Further, an exclusive clearinghouse arrangement will ease the costs and headaches of reprogramming and testing each time the HIPAA transactions are changed, says Keyes of Cigna. "As HIPAA is updated, if you're dealing with one clearinghouse you have one work effort to do."
Moline, Ill.-based John Deere Health previously connected to three clearinghouses but now links only through WebMD. "There's a lot of cost and overhead associated with dealing with three clearinghouses," says Kenneth Marinangeli, manager of e-business.
In addition to WebMD concerns, many clearinghouses face difficulties as providers increasingly use the Internet to communicate directly with payers, Marinangeli says. "In three to five years, clearinghouses will have to change their business model to get revenue from new sources."

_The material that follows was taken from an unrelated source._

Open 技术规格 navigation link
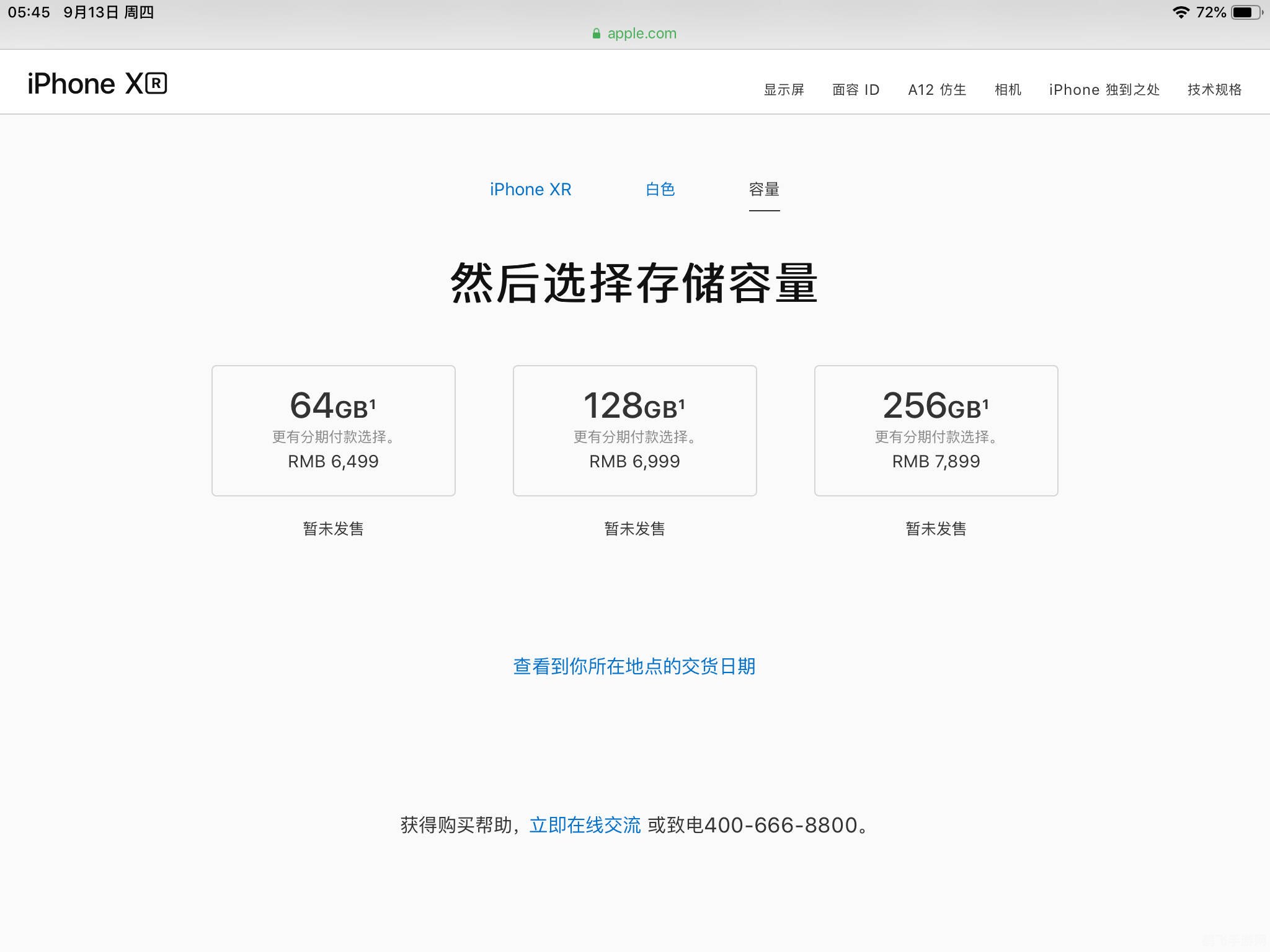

Emery acknowledges the new contracts with WebMD have their pros and cons. For instance, the efficiencies are offset by heavy reliance on a single vendor and risks associated with less competition.
Fewer choices?
WebMD's new payer contracts are in various stages of implementation. Some clearinghouses, for instance, won't lose their direct payer connections for several months.
Consequently, many providers haven't seen an impact yet and, depending on how dependent their clearinghouse is on WebMD, may or may not see increases in their clearinghouse fees.
The problem, says Philip DeAngelis, director of reimbursement services for Great Valley Health, the physician services organization of Bryn Mawr, Pa.-based Main Line Health, is if the changing EDI environment results in leaving only one or a few large clearinghouses still in business.
"We see a danger of little or no competition. Our clearinghouse, and other small ones, give a level of service we don't see from the larger clearinghouses," he contends. Great Valley uses the services of NaviMedix Inc., Cambridge, Mass.
The possibility of less competition also concerns the American Medical Association, which has sparred with WebMD in the past year over the quality of its services to physicians.
In a statement to Health Data Management, AMA President John Nelson, M.D., said, "The AMA believes that the needs of patients are best served by free market competition and free choice by physicians of the vendors that they may wish to use for electronic transactions in the health care system. The AMA would be concerned if agreements among vendors and health plans foreclose access of physicians to all the potential services offered by vendors in a competitive marketplace."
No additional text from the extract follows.